Why are the time zones calculated as 360°/24 and not 361°/24 or 360°/23.933?
Background: I'm training to be a geography teacher. Currently I have practice lessons and I'll be discussing solar time and standard time with the class. Now I stumbled over an issue to which I could not find an answer:
We teach the students:
- Sidereal day: In 23 h 56 min the earth rotates 360°
- Solar day: In 24 h the earth rotates 361°
We also teach that in order to construct time zones (as a replacement of solar time), one divided 360° by 24 (to have a zone for each hour of the day), which results in 24 zones with 15° each.
Now my question is: Why does one mix the measures for sidereal day and solar day? Or put differently: Why doesn't one calculate 361°/24 or 360° / 23.933?

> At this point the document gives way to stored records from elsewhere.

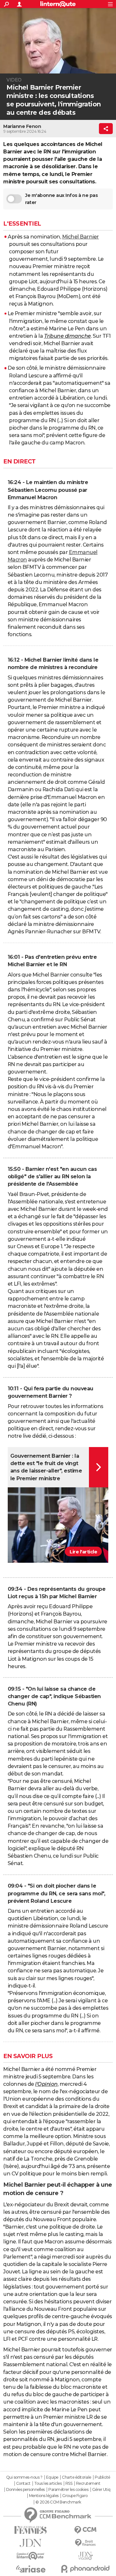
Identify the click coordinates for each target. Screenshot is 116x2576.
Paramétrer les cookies (68, 2489)
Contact (23, 2483)
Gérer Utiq (101, 2489)
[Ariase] (30, 2568)
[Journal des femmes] (30, 2530)
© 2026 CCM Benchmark (58, 2502)
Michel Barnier (80, 237)
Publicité (102, 2477)
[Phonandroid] (85, 2569)
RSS (68, 2483)
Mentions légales (44, 2495)
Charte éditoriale (76, 2477)
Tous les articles (48, 2483)
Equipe (52, 2477)
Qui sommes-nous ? (24, 2477)
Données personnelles (25, 2489)
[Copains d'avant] (30, 2556)
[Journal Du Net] (30, 2543)
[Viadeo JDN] (85, 2556)
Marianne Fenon (22, 126)
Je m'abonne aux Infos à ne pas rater (61, 198)
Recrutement (88, 2483)
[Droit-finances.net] (85, 2543)
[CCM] (85, 2530)
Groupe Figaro (75, 2495)
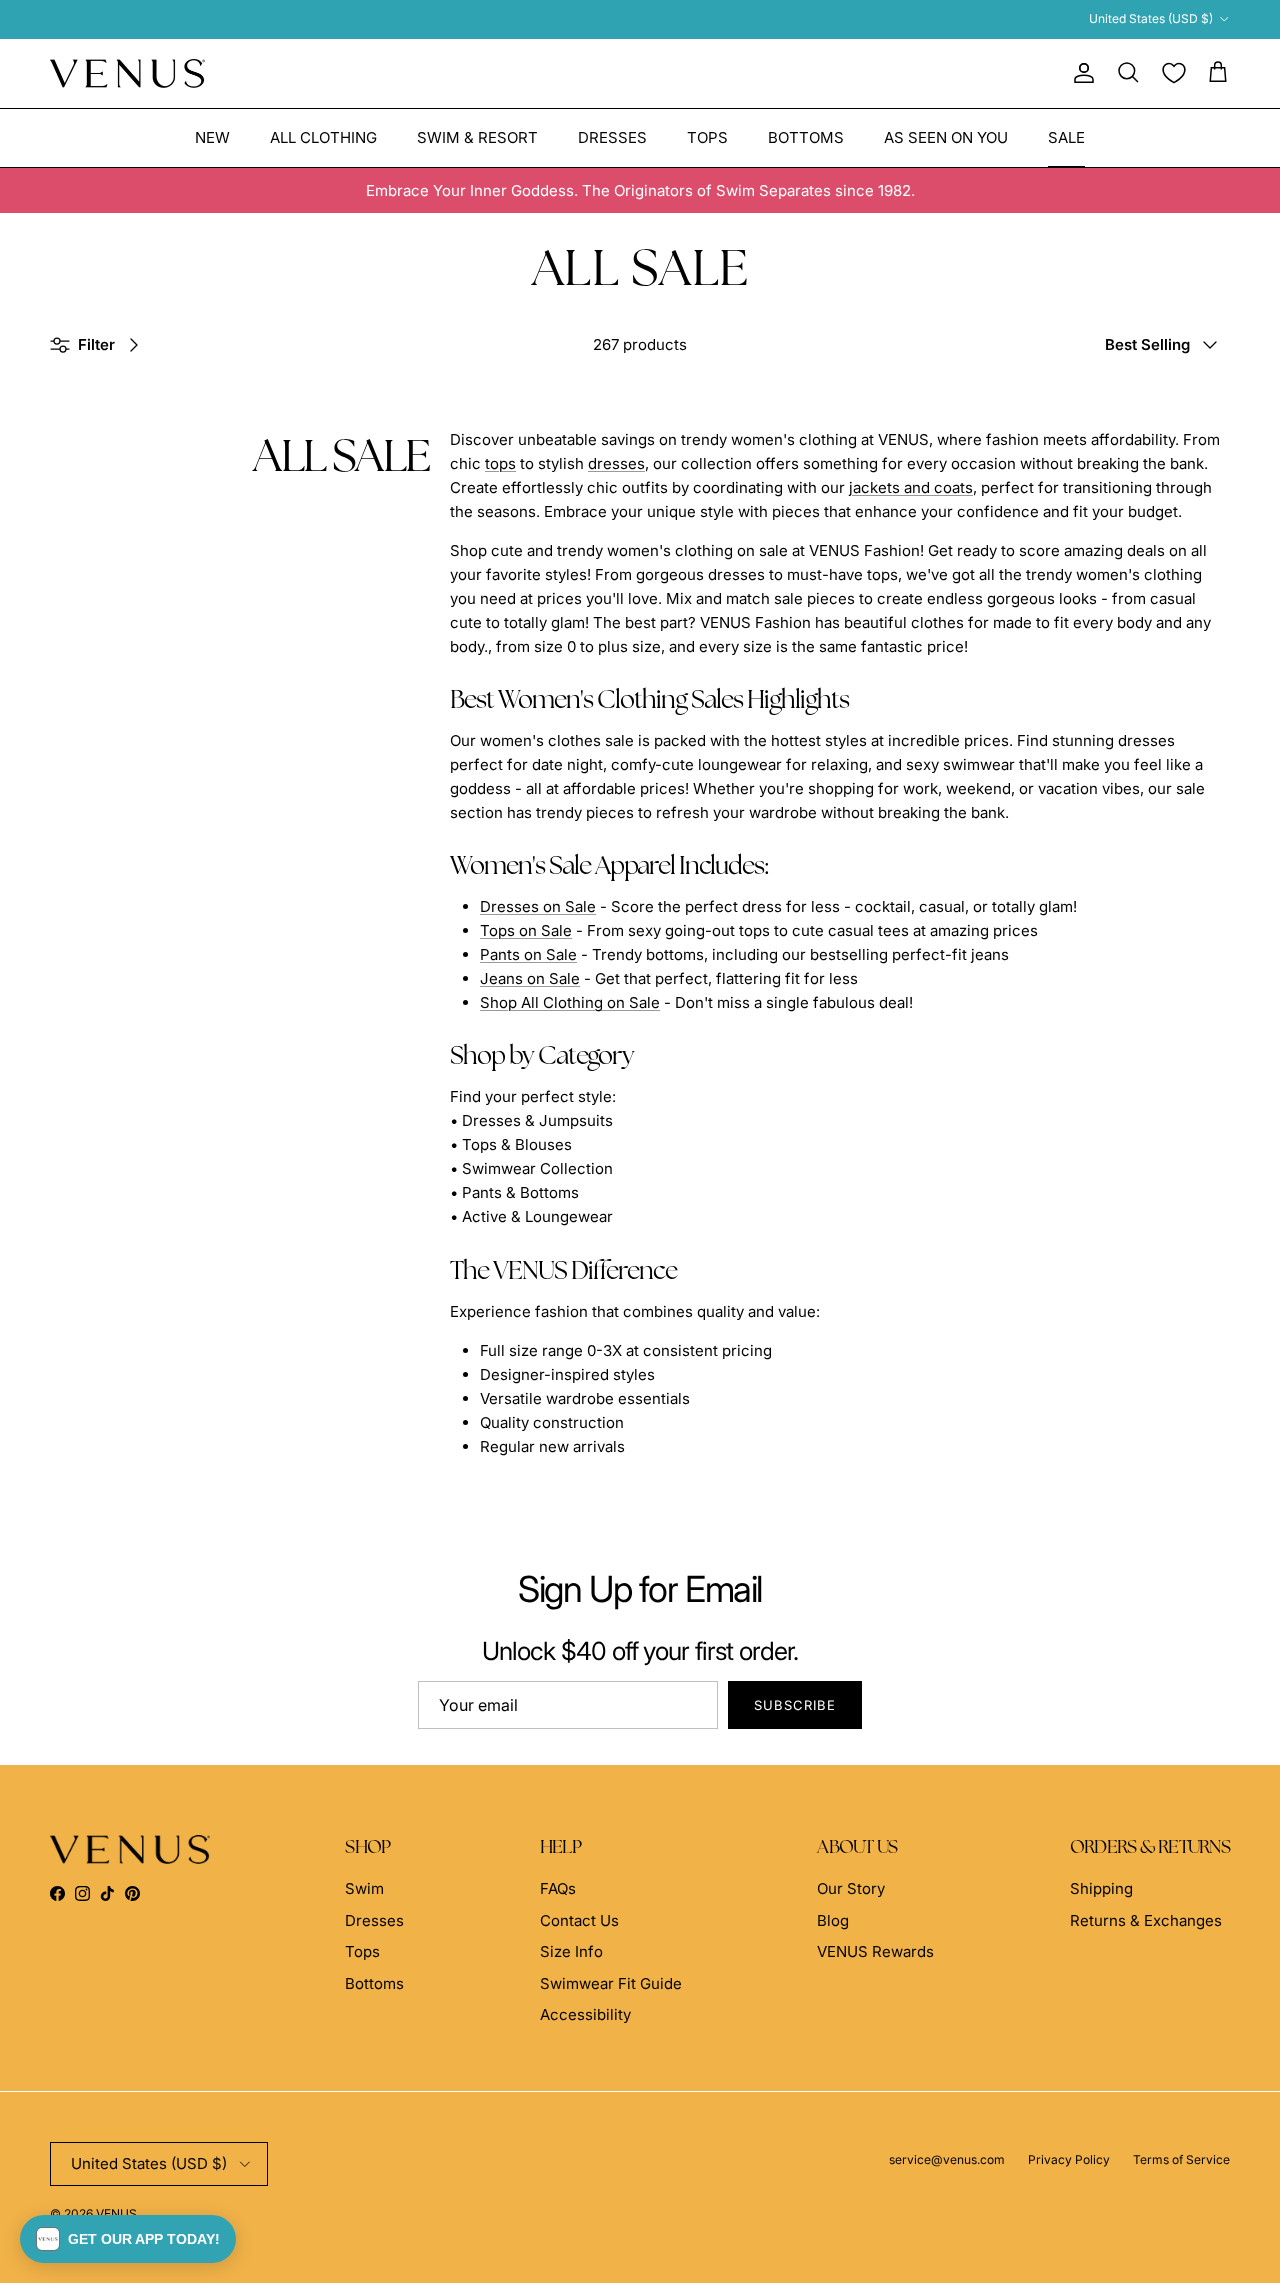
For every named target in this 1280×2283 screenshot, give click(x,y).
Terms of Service (1181, 2159)
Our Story (851, 1888)
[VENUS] (127, 73)
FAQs (558, 1888)
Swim (364, 1888)
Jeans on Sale (530, 978)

Just out of curiosity: Lets say you make time zones 361°/24. Now you start at 0° and have the first time zone to 15.0416°. And so on. The 23rd time zone is from 345.9583° to 360. And thus only 14.0416° big. Or it overlaps with the 1st again. Neither seems very practical nor desirable. How do you propose in practice time zones of 361°/24 would actually work?
The 361 ° are wrong anyway, it is 361.002785. But with reference to the sun the Earth rotates 360.0000 ° in 24 h.

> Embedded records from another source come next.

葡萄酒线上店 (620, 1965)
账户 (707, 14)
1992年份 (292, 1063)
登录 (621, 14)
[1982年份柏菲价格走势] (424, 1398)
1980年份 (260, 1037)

what polygnome said. the earth is divided into (roughly) 24 time zones just because it's simple. this has nothing to do with the earth's rotation and everything to do with how many degrees there are in a revolution...
The time of day and time-zones are based on the *apparent* movement of the Sun around the Earth. (For any passing flat-earthers, note that I highlighted the word "apparent".)
Time zones are sociopolitical constructs *based* on an idea division of the earth into 24 equal segments. The level of precision you are talking about only exists along a very narrow band inside any given time zone anyway.
Frame challenge: There are clearly way more than 24 time zones, ranging from -12:00 to +14:00 (ignoring potential DST complexities).
@billpg - Time of day and time zones are based on the *mean* movement of the Sun around the Earth. Time based on the *apparent* motion of the Sun (time as measured by a sundial) and time based on the mean motion of the Sun (time as measured by a mechanical or atomic clock) can differ by over 16 minutes, per the equation of time.
I'd recommend watching this video: How Earth Moves. He goes on a bit at time but he goes over many of the 'arbitrary' choices human ended up doing in order to keep time counting manageable for non astronomers. He also have animations which explain quite visually the difference between sidereal and solar days.
The Earth takes 23 hours 56 minutes to rotate once. But that is not relevant to most people. Sure, the stars will be in the same position again after 23 hours 56 minutes, but the sun will not be in the same position.
It is far more important, for most people, to measure the time from noon to noon. And the average time from noon to noon is 24 hours. This is because the motion of the sun is a combination of both the spinning of the Earth and the orbit of the Earth around the sun. The orbital motion of the Earth adds four minutes. You should also teach the students
- In twenty-four hours the sun advances 360 degrees. (solar day)
Time zones are based on clock time, which is based on the motion of the sun and not the motion of the stars.
Thanks a lot for the answer and edits. I can totally follow most of your explanation, but I don't get why: "In twenty-four hours the sun advances 360 degrees" -> Why 360° and not 361?°
The motion of the sun is **not** the same as the motion of the stars. The sun appears to move relative to the stars. In 24 hours the stars advance 361 degrees. In 24 hours the sun advances 360 degrees. The sun has moved relative to the stars because of the orbital motion of the Earth.
@mfran (or other readers) It is good to consider that the number of degrees in a circle (360) is close to the number of days ina year (365.25). Hence roughly the one degree difference.
Another way to see this motion is to look at it over larger times. Start with a point at noon. Wait six months. When the Earth/point system have the same orientation with the distant starts, it is midnight.
A nice example of @EricTowers comment is the constellation Orion, one of the most recognizable constellations in the Northern Hemisphere winter sky. It began rising before sunrise in late July / early August. It is now visible high in the sky an hour or so before dawn. By January, it will be visible high in the sky after sunset.
Why 360 and not 361? Before international standards and SI units, how do you thing people *defined* the length of a day, and then divided it into hours and minutes?
I think the OP is not understanding why the stars take 23h56m to return to the same position, and the sun 24h00m. Is that the fundamental problem?
@BenHillier I suspect that that was the problem at the time the OP asked the question. Hopefully, this answer, along with the others, corrected that misunderstanding.
@alephzero: Oh, it gets worse than that. Historically, everyone was on apparent solar time (i.e. time as measured by a sundial). The problem? You don't end up with a precisely fixed duration for your days if you measure them that way. So when you get around to inventing mechanical clocks, they have to be adjusted to match the sundial. Eventually you get tired of doing that and declare the sundial "wrong" and the mechanical clocks "right," which we call mean solar time. But it's just a convention.